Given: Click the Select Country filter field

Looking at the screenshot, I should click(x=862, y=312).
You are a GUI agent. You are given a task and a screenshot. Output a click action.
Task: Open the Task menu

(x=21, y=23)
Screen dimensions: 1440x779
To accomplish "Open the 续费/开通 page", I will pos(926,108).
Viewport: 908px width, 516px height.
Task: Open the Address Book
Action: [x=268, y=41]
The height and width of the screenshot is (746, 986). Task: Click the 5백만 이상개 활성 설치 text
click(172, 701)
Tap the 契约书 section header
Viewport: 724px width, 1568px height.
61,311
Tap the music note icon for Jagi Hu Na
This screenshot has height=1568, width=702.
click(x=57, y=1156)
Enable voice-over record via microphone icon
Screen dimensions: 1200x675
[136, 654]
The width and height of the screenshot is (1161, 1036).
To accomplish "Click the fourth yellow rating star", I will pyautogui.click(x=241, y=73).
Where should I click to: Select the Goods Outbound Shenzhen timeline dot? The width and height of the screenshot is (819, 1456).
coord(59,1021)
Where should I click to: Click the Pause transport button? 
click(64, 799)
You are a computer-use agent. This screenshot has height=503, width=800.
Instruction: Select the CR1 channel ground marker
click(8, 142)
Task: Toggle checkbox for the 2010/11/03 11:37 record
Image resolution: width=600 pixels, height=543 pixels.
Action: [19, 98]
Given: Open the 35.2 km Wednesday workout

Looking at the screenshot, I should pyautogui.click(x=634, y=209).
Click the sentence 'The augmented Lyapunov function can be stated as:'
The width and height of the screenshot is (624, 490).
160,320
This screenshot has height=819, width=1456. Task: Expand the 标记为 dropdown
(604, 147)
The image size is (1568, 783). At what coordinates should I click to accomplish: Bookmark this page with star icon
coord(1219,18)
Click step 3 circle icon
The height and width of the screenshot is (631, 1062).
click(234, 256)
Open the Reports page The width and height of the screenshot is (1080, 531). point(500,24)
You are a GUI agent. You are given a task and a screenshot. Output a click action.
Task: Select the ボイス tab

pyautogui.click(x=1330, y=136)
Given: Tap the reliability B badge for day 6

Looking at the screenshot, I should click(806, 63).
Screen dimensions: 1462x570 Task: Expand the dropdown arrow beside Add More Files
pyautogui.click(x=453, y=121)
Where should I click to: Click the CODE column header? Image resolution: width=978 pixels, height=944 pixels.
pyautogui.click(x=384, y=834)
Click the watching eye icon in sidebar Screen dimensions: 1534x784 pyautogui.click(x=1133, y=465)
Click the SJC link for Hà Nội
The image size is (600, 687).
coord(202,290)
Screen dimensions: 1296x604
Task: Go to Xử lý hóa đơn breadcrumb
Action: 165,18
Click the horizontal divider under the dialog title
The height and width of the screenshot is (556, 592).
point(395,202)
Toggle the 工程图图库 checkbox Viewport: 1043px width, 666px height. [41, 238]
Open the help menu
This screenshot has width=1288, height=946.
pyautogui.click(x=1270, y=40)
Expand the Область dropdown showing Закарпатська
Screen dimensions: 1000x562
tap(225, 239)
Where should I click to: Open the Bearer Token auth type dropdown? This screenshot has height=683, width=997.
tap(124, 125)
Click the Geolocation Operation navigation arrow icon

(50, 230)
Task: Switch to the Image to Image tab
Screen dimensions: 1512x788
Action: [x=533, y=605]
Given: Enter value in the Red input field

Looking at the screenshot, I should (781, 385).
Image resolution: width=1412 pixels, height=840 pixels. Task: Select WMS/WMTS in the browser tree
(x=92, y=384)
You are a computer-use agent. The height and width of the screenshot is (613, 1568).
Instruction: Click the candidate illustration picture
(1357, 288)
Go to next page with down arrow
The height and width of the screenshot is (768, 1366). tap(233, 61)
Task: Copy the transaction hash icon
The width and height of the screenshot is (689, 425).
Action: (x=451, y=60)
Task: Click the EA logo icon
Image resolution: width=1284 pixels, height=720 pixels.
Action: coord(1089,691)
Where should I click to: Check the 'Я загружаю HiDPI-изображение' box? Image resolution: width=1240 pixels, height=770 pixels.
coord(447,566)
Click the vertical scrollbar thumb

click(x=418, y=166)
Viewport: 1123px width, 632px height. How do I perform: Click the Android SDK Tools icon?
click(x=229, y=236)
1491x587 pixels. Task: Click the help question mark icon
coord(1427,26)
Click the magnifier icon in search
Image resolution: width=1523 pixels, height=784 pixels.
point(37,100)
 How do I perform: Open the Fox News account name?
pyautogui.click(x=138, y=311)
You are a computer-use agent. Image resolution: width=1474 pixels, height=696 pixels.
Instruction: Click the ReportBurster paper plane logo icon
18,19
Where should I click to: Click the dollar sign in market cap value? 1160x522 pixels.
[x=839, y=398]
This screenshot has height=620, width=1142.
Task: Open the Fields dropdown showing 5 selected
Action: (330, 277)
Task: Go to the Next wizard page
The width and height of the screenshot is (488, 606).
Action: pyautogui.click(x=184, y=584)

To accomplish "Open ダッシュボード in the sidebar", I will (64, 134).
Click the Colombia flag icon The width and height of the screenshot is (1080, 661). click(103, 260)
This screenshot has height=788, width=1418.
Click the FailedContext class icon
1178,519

### [DO THIS]
Update the listing from its first line through the line that contains "Action: [x=268, y=41]", replacing "Select Country" with "Choose Region" and leaving everything else unchanged.

### [WORKED SOLUTION]
Given: Click the Choose Region filter field

Looking at the screenshot, I should click(x=862, y=312).
You are a GUI agent. You are given a task and a screenshot. Output a click action.
Task: Open the Task menu

(x=21, y=23)
Screen dimensions: 1440x779
To accomplish "Open the 续费/开通 page", I will pos(926,108).
Viewport: 908px width, 516px height.
Task: Open the Address Book
Action: [x=268, y=41]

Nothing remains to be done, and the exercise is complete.